South Whidbey Fire/EMS officials recognized exemplary volunteers Saturday, March 18 at the district’s annual awards banquet at Useless Bay Golf and Country Club. A litany of awards recognized the district’s best, including firefighter of the year, EMT (emergency medical technician) of the year, officer of the year and more. The awards system was expanded this year to include rookie of the year, recruit of the year and special medals handed out only in special circumstances. Awards were also given to the best of each station on South Whidbey.
District officials and volunteers alike said this year’s awards were more meaningful, since for the first time South Whidbey Fire/EMS awarded the best of the entire district rather than the best of each station. According to Chief Rusty Palmer, awards winners such as Gideon, EMT of the year A.J. Agnew and officer of the year Jerry Beck, to name a few, are the cream of the crop.

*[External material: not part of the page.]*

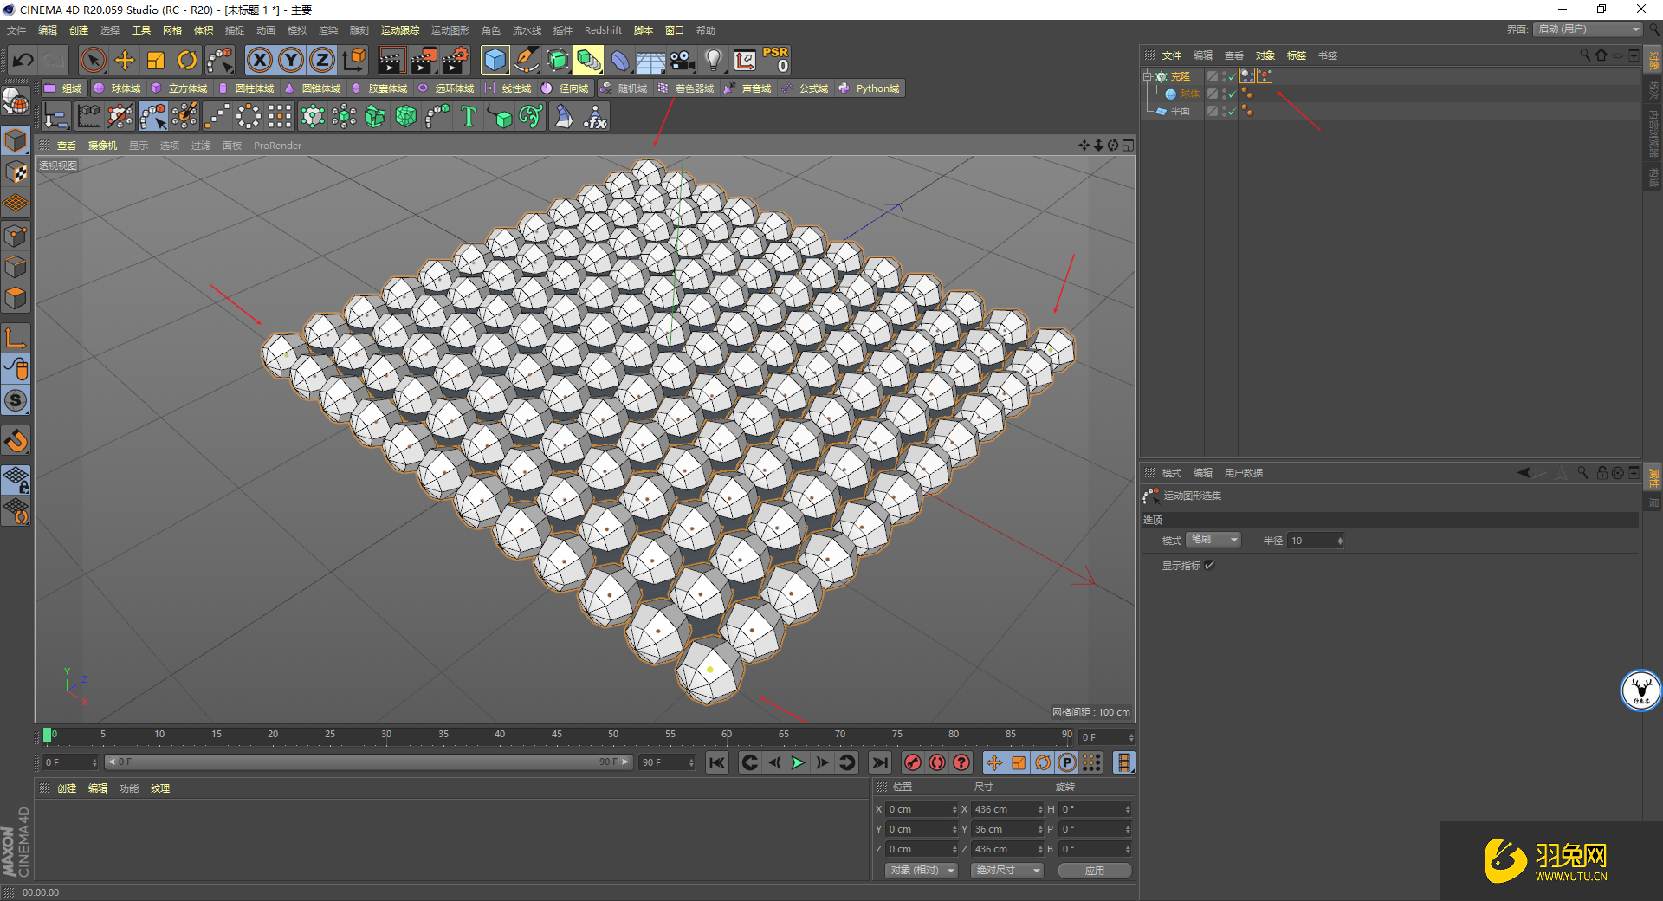Image resolution: width=1663 pixels, height=901 pixels.
Task: Toggle the X axis lock
Action: click(x=260, y=60)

“Our volunteers put in over 25,000 hours a year for training and response,” Palmer said. “I’m not a believer of everybody getting a trophy for showing up. But everyone went above and beyond and we wanted to acknowledge that.”
Special praise went out to recruit Christina Turnbull-Agnew, who is still in her one-year probation period. Not only was she named the recruit of the year, Palmer also awarded her with the lifesaver medal. In order to receive the award, a volunteer must save a life on their own without the help of a team. Turnbull-Agnew is the first to receive the award; she saved the life of a family member.
‘The medals are the highest awards and those are going to be very rare because there’s an extreme amount of risk involved,” Palmer said. “It takes a lot to get an award like that.”
Other award winners are as follows: Anne Collins and Robert Frey, letters of merit with distinction; Pat McMahon, Alex McMahon and Paul Shimada, letters of merit. Years of service awards were given to commissioner Kenon Simmons (35 years), Jim Towers and Bill Stolcis (30 years), Tom Peterson (20 years), and Jennifer Buchholz and Paul Shimada (10 years). Awards for individual stations, training competitions and units that gave exceptional service during a rescue were also given.